Guido Gómez Mazara, Héctor Guzmán, José Rodríguez Soldevilla y Juan Pablo Uribe, entre otros importantes dirigentes del Partido Revolucionario Dominicano con presencia mediática, han comenzado temprano la difícil tarea de inculcar en las mentes de los electores que los arrebatos discursivos de su candidato presidencial, el ex Presidente Hipólito Mejía, no se corresponden con las condiciones de hombre bueno, trabajador, responsable, honesto, solidario y excelente político que –para ellos– posee de sobra.
Y quizás no lo hacen por capricho. Antecedentes preocupantes tienen a la mano, aunque éxito no alcanzarán en sus buenos propósitos si no cuentan con el complemento de una dosis de mensura y silencio por parte del atípico político.
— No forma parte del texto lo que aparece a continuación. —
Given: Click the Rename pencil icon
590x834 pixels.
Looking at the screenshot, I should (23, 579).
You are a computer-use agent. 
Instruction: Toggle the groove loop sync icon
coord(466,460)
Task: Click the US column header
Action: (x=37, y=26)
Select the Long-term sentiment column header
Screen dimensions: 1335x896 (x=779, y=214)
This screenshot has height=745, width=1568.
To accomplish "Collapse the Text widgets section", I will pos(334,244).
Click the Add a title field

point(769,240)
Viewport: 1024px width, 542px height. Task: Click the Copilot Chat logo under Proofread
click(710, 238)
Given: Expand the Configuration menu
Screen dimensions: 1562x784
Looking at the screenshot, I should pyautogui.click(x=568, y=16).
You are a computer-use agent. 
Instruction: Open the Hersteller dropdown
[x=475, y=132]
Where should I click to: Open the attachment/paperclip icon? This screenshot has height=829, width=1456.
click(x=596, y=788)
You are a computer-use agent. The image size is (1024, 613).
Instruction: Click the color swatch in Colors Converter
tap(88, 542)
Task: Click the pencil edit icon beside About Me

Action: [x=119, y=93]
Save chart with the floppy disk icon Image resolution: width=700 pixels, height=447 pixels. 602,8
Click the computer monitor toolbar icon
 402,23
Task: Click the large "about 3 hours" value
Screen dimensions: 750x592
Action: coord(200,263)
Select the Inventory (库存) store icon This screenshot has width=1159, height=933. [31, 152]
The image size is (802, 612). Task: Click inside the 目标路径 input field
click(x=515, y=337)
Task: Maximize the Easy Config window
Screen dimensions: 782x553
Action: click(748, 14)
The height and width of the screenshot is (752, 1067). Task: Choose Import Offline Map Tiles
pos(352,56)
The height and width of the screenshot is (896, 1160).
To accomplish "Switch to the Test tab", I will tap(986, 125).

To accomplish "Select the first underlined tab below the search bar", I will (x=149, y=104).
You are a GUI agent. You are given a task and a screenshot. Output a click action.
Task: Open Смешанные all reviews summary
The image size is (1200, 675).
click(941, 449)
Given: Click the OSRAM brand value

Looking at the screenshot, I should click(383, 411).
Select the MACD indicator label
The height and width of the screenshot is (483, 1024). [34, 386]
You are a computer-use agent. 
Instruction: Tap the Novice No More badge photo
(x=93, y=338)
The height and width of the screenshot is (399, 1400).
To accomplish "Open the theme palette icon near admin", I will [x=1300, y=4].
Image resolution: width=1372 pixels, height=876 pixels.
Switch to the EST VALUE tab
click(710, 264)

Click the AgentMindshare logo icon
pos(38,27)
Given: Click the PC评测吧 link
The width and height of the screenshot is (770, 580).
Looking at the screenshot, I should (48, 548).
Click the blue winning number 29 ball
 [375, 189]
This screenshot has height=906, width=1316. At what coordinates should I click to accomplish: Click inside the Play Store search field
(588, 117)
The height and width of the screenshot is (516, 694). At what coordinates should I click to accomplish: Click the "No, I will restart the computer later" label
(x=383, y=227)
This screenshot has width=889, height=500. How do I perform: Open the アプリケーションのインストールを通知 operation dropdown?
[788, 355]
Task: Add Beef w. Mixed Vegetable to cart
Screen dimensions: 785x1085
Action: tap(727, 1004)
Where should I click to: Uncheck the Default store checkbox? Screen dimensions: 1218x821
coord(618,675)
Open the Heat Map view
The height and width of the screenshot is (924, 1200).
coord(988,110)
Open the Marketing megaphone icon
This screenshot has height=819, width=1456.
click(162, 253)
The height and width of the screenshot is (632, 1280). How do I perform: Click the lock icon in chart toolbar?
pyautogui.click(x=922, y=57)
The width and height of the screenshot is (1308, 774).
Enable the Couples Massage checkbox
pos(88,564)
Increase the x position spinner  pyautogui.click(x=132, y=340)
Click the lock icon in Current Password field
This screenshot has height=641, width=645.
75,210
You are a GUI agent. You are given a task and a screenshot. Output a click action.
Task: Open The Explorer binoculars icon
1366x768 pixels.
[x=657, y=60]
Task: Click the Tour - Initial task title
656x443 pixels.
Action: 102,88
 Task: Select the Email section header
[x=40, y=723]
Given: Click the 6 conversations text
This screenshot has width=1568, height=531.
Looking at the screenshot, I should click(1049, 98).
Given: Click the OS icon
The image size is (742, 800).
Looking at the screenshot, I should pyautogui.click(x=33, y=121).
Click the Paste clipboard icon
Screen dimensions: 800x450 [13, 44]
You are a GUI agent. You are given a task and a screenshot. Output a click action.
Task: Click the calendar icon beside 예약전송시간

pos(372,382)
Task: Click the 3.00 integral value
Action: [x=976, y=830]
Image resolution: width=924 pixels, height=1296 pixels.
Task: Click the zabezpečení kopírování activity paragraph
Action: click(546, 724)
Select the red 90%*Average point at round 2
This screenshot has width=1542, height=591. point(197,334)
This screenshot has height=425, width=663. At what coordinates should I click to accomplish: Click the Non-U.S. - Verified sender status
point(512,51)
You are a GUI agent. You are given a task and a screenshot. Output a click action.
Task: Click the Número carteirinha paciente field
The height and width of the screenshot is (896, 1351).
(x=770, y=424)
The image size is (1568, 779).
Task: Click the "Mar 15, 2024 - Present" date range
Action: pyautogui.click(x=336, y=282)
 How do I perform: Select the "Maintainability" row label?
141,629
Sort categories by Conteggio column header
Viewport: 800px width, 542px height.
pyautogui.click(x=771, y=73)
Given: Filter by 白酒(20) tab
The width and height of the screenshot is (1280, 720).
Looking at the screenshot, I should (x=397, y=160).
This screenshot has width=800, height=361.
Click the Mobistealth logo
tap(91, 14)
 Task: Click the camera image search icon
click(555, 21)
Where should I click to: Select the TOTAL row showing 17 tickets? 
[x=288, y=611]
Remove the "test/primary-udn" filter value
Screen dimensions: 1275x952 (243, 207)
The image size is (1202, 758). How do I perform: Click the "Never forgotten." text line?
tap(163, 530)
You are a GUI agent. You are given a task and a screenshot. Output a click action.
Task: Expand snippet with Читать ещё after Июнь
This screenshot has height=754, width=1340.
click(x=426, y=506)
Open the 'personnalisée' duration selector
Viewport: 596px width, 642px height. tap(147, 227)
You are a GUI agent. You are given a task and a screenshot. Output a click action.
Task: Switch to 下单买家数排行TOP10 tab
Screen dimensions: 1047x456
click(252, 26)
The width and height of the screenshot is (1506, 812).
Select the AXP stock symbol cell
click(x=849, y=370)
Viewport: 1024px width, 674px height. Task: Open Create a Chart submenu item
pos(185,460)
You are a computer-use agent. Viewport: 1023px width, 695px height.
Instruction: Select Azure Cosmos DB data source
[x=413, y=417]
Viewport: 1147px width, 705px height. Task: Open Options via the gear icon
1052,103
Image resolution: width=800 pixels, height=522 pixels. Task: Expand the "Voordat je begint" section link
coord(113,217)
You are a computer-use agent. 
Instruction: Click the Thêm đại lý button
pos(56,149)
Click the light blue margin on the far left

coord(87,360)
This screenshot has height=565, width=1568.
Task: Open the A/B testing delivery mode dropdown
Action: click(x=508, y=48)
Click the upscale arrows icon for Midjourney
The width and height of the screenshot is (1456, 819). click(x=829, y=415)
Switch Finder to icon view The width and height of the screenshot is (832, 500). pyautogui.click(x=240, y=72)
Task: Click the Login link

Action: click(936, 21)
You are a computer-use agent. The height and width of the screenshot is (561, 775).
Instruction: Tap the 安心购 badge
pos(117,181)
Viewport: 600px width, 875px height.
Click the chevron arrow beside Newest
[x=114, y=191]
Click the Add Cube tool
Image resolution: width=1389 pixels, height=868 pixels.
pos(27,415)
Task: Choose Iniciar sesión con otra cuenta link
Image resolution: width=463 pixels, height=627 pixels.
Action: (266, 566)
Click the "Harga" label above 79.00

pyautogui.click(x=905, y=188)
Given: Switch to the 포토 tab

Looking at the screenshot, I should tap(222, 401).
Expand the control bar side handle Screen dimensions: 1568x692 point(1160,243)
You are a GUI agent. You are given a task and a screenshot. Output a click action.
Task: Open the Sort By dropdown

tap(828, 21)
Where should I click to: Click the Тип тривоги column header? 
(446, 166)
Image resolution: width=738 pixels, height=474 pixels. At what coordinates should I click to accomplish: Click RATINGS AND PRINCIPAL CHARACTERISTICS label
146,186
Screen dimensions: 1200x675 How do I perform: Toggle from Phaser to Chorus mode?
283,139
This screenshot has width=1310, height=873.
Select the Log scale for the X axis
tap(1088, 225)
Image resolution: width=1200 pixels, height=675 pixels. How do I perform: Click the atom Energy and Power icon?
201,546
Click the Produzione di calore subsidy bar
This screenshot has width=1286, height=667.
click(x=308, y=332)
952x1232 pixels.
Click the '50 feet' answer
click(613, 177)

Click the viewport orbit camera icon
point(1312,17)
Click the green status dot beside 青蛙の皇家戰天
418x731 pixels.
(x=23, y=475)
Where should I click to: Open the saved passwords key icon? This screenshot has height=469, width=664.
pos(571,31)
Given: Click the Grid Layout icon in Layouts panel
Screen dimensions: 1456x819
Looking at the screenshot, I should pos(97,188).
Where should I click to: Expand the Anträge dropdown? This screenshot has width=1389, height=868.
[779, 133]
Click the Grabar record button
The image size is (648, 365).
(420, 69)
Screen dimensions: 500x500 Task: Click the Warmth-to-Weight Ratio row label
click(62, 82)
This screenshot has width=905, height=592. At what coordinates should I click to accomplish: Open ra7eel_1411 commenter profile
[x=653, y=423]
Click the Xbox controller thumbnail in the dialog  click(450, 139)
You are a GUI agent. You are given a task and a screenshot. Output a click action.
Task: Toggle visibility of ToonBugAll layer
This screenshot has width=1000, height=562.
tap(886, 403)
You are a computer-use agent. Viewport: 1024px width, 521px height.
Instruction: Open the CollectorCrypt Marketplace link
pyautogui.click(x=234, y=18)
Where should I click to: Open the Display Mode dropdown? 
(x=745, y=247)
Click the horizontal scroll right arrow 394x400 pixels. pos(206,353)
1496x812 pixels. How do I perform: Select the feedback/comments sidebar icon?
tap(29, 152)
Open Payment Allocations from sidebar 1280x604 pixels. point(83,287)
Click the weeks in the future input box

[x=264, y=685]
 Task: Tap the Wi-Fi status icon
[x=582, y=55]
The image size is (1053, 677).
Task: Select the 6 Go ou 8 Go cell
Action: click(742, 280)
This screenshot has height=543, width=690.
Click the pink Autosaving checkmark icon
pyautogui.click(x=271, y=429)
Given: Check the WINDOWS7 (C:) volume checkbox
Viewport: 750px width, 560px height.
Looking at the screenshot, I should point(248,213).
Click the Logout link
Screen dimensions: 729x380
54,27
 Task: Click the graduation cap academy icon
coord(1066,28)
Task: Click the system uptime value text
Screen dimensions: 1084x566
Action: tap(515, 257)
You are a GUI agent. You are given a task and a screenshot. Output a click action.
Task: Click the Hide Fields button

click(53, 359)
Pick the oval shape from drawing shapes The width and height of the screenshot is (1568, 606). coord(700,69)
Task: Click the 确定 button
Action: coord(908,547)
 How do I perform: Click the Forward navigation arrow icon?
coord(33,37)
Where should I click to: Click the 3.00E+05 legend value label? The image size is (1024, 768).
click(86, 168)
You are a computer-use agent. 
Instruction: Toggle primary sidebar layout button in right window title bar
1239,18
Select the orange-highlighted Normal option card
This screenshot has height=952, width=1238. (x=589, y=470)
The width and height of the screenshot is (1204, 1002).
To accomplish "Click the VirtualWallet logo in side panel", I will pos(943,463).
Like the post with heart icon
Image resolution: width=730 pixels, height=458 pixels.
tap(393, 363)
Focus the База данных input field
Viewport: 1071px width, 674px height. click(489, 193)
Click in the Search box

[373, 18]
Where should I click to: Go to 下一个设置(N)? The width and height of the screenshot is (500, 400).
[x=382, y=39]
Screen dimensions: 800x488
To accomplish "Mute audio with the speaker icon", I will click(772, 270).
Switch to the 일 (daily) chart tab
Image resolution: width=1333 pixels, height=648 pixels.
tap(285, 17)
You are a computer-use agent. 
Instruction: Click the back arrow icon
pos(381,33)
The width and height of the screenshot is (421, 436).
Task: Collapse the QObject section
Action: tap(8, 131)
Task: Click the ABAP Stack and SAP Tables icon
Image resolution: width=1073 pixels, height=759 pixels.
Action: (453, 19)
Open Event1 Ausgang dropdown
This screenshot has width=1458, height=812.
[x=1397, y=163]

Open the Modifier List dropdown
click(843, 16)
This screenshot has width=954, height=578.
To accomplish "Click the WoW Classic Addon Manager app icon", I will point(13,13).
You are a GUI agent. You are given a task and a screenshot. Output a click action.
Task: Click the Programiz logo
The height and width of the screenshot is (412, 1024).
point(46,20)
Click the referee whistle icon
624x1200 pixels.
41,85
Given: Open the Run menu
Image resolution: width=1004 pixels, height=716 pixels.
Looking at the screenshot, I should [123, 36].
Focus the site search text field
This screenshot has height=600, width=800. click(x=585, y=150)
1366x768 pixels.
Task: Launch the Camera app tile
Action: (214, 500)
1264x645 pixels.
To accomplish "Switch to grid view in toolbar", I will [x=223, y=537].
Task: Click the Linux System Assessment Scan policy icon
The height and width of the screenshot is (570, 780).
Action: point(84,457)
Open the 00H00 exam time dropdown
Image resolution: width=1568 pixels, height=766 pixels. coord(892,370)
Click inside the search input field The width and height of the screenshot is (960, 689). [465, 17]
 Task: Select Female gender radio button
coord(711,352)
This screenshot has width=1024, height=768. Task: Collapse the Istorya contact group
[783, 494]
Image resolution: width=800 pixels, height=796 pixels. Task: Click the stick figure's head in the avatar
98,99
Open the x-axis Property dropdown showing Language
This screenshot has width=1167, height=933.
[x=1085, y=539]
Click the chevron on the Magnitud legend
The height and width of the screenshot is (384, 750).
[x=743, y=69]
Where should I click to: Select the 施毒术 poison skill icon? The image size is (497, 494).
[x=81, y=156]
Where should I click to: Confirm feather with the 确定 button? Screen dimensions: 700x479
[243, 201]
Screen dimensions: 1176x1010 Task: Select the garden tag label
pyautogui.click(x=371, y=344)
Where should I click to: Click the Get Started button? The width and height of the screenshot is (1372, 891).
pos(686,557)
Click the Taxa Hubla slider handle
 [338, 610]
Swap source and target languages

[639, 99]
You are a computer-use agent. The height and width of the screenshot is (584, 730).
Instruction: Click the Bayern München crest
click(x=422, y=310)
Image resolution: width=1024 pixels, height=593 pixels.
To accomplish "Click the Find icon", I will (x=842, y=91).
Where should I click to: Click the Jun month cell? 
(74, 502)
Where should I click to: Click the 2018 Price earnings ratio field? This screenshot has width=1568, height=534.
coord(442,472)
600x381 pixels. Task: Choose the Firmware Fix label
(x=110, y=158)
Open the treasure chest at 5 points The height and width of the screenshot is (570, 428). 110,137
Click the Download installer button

Los desenfrenos verbales están registrados como uno de los talones de Aquiles de toda la gestión de Mejía (2000-2004) y de su fallida pretensión reeleccionista al término de su mandato. Y hoy faltan evidencias contundentes sobre cambios en tal comportamiento que suavicen el camino de abrojos hacia las presidenciales del 20 de mayo de 2012.
Mejía es un hombre campechano, ligado a la agricultura desde que era niño pobre de Gurabo y de Baní, hasta hoy, cuando reitera que es un empresario exportador multimillonario capaz de pagarse la campaña. Pero aún desde su campechanía no logra verbalizar un discurso coloquial sostenido, como lo hacía Bosch, en tanto a menudo se deja deslizar hacia lo vulgar, lo soez, condición no exclusiva del campesino ni del citadino pobre.
Menospreciar la figura del Presidente llamándole Leonelito y mentiroso, y de paso repetir cada día que encarcelará todos a los corruptos de este Gobierno sin importar rango, en clara alusión al mandatario, resultaría gracioso a los oídos de los perredeístas, y hasta los radicalizaría de cara a las elecciones. Pero con su guerra avisada tan de madrugada, solo alerta al dueño del poder y lo prepara para la defensa; ahuyenta a sectores conservadores determinantes para ganar en procesos como el que se avecina y une más al partido oficialista y al Gobierno.
Cierto que el Presidente Fernández luce acorralado, más por su propio Gobierno que por la oposición. Muchos de los funcionarios, otrora pregoneros de la honestidad, se han convertido en rapiñas insaciables a través de camarillas que han creado con ese fin. Ellos y sus claques, más que la crisis económica, son causa del descontento popular creciente y de la caída de la imagen del jefe del Ejecutivo, quien, sin embargo, no ha sabido –o no ha querido— zafarse de ellos. Paradójicamente, el Gobierno se cocina en su propia salsa. Una salsa que a mucha gente le huele pestilente cada día más.
Si el Gobierno se autodestruye, la coyuntura aconseja a Mejía una dosis de comedimiento y de silencio; mas él ha preferido la palabra hiriente, mordaz, hueca, muy cercana al repentismo, una enemiga casi inseparable que le puede aguar la fiesta del próximo mayo.